» **Task statement**
Exactly as they stand, set down all of the records again.

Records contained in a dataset
=======

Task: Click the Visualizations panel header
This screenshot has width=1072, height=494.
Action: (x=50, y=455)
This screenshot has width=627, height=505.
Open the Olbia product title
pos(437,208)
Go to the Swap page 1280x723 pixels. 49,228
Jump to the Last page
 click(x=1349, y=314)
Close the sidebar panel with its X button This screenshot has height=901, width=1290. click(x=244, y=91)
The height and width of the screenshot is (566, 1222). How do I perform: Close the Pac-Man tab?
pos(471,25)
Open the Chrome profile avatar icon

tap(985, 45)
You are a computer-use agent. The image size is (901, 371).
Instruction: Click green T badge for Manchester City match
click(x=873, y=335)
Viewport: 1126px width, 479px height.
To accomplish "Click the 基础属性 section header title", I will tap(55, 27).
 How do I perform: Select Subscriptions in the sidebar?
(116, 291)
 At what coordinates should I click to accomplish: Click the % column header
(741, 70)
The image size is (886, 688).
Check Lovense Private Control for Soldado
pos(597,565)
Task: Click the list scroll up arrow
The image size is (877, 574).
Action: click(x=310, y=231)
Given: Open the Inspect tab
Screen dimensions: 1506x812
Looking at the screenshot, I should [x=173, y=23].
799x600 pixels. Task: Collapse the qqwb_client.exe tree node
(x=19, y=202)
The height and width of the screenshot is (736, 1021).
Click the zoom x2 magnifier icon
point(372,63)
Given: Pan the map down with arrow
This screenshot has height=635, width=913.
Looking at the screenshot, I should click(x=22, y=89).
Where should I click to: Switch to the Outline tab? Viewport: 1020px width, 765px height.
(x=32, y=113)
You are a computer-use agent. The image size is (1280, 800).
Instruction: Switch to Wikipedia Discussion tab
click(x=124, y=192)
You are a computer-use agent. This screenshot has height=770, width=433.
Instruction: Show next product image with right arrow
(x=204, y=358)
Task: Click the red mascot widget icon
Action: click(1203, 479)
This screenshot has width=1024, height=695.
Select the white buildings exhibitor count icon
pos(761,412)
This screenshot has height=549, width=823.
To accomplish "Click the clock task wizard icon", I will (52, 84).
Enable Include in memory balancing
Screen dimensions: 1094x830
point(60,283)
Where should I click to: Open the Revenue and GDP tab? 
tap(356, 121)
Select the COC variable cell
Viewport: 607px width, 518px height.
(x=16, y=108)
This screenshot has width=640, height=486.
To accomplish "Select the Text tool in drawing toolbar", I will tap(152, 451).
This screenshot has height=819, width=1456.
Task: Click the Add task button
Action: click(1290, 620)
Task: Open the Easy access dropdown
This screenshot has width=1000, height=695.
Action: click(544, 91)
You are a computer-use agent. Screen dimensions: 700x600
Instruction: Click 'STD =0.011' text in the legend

=======

» **Response to this exercise**
Task: Click the Visualizations panel header
This screenshot has width=1072, height=494.
Action: (x=50, y=455)
This screenshot has width=627, height=505.
Open the Olbia product title
pos(437,208)
Go to the Swap page 1280x723 pixels. 49,228
Jump to the Last page
 click(x=1349, y=314)
Close the sidebar panel with its X button This screenshot has height=901, width=1290. click(x=244, y=91)
The height and width of the screenshot is (566, 1222). How do I perform: Close the Pac-Man tab?
pos(471,25)
Open the Chrome profile avatar icon

tap(985, 45)
You are a computer-use agent. The image size is (901, 371).
Instruction: Click green T badge for Manchester City match
click(x=873, y=335)
Viewport: 1126px width, 479px height.
To accomplish "Click the 基础属性 section header title", I will tap(55, 27).
 How do I perform: Select Subscriptions in the sidebar?
(116, 291)
 At what coordinates should I click to accomplish: Click the % column header
(741, 70)
The image size is (886, 688).
Check Lovense Private Control for Soldado
pos(597,565)
Task: Click the list scroll up arrow
The image size is (877, 574).
Action: click(x=310, y=231)
Given: Open the Inspect tab
Screen dimensions: 1506x812
Looking at the screenshot, I should [x=173, y=23].
799x600 pixels. Task: Collapse the qqwb_client.exe tree node
(x=19, y=202)
The height and width of the screenshot is (736, 1021).
Click the zoom x2 magnifier icon
point(372,63)
Given: Pan the map down with arrow
This screenshot has height=635, width=913.
Looking at the screenshot, I should click(x=22, y=89).
Where should I click to: Switch to the Outline tab? Viewport: 1020px width, 765px height.
(x=32, y=113)
You are a computer-use agent. The image size is (1280, 800).
Instruction: Switch to Wikipedia Discussion tab
click(x=124, y=192)
You are a computer-use agent. This screenshot has height=770, width=433.
Instruction: Show next product image with right arrow
(x=204, y=358)
Task: Click the red mascot widget icon
Action: click(1203, 479)
This screenshot has width=1024, height=695.
Select the white buildings exhibitor count icon
pos(761,412)
This screenshot has height=549, width=823.
To accomplish "Click the clock task wizard icon", I will (52, 84).
Enable Include in memory balancing
Screen dimensions: 1094x830
point(60,283)
Where should I click to: Open the Revenue and GDP tab? 
tap(356, 121)
Select the COC variable cell
Viewport: 607px width, 518px height.
(x=16, y=108)
This screenshot has width=640, height=486.
To accomplish "Select the Text tool in drawing toolbar", I will tap(152, 451).
This screenshot has height=819, width=1456.
Task: Click the Add task button
Action: click(1290, 620)
Task: Open the Easy access dropdown
This screenshot has width=1000, height=695.
Action: click(544, 91)
You are a computer-use agent. Screen dimensions: 700x600
Instruction: Click 'STD =0.011' text in the legend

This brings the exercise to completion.